Once the natural language query is accepted, the processing continues by parsing, at step 604, the natural language question that was provided by the user, as is described in more detail below. Alternatively, the system can accept a boolean query, another format of query, a command, or a statement from the client.

At optional step 606, the query is compared to available query templates for each registered search service. In the exemplary embodiment, the query templates are used to apply word and/or pattern matching to the original query text to determine whether or not the query should be sent to a corresponding search service, as described in more detail in the example below. This optional feature advantageously allows a specialized search service that is part of the system to only receive relevant queries, as described in more detail below.

The processing continues by generating a query specification 402 for each search service listed in the search service registry 240 that had a matching template (or all search services if templates are not used). Once the query specification is generated, the processing dispatches, at step 610, the query specification to the search services using parallel SOAP calls and waits, at step 612, for a predetermined time. The predetermined time that the processing waits is configurable and is chosen to balance search completeness and thoroughness with speed.

After the predetermined time has expired, the processing then retrieves or receives, at step 614, a set of results from the search services. The processing of the exemplary embodiment buffers the search results from the search services into a result pool and receives the results from this memory pool after the predetermined time has expired.

After receipt of the results from all sources, the processing continues by adjusting, at step 616, the rank of the results. The exemplary embodiment uses the value in the “maximum rank possible” field 514 of the result to first normalize the rank of each result to a scale with a maximum rank of one hundred (100). This advantageously allows results from different sources that use a different maximum ranking scale to be directly compared and sorted by rank. Once the rank of each result is normalized to a common scale, the processing adjusts the rank according to the user specified source weights and/or default source weights, and then sorts the results, as is described below.

Once the rank of the results from all sources have been normalized and the weighting has been applied, the processing of the exemplary embodiment continues with an optional step of selecting, at step 618, a subset of results based upon normalized results. The subset consists of a specified number of results that have the highest rank of the returned results. The number of results in this subset is determined by a default or user specified number (e.g., that is entered along with the natural language question or that is stored in the user preferences 246). The default or user specified parameter for the number of results is able to also indicate that all results are to be selected as the subset.

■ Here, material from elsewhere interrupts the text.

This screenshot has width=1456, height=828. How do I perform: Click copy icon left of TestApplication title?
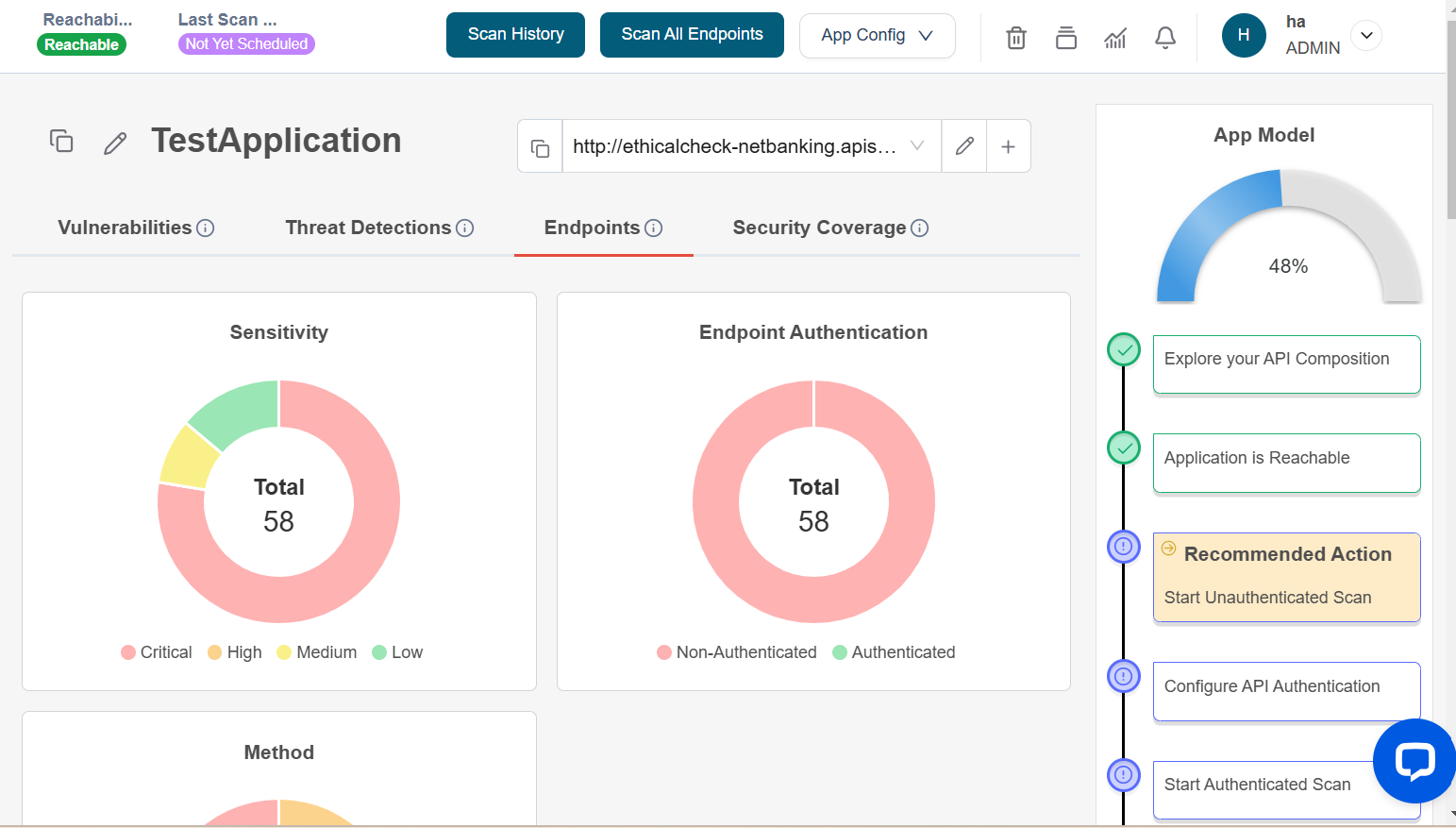click(61, 142)
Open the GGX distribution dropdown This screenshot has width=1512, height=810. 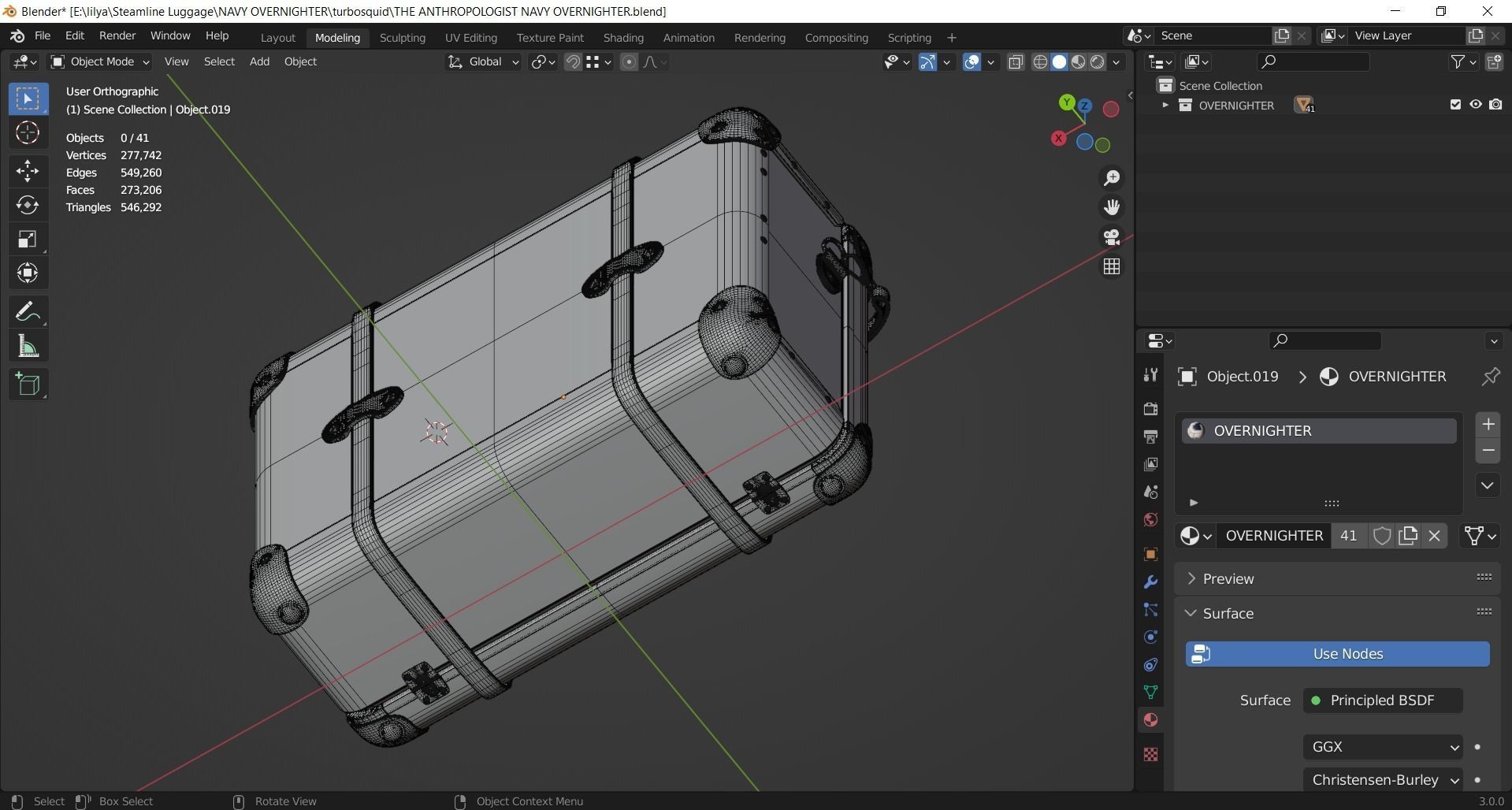point(1383,747)
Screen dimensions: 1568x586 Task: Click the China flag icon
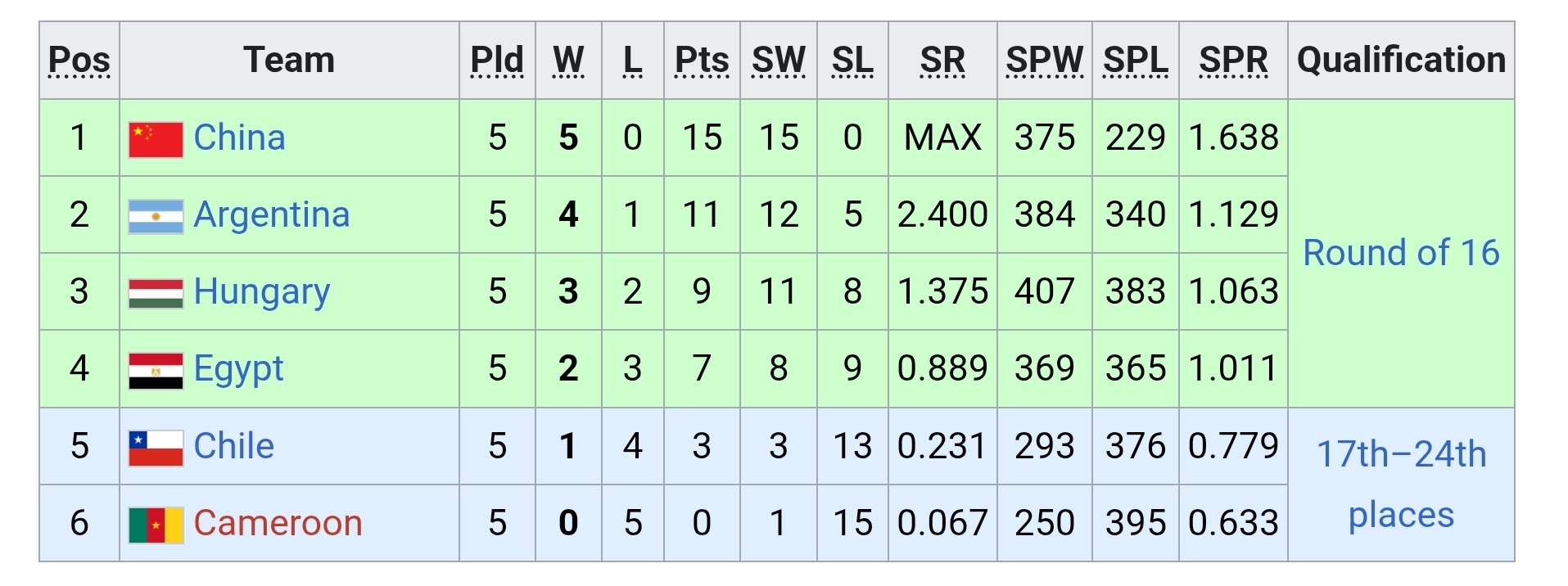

After a subset of results are selected, the processing continues by presenting, at step 620, the selected subset of results to the user. The subset is communicated to the client and is displayed according to default and/or user specified preferences. A processing flow diagram for rank adjustment processing 616 as is performed by the exemplary embodiment of the present invention is illustrated in FIG. 7. The rank normalization processing begins by normalizing, at step 702, the rank of each returned result based upon the maximum rank possible as specified in the “maximum rank possible” field 514. The exemplary embodiment normalizes the ranks to a common scale with a maximum value of 100.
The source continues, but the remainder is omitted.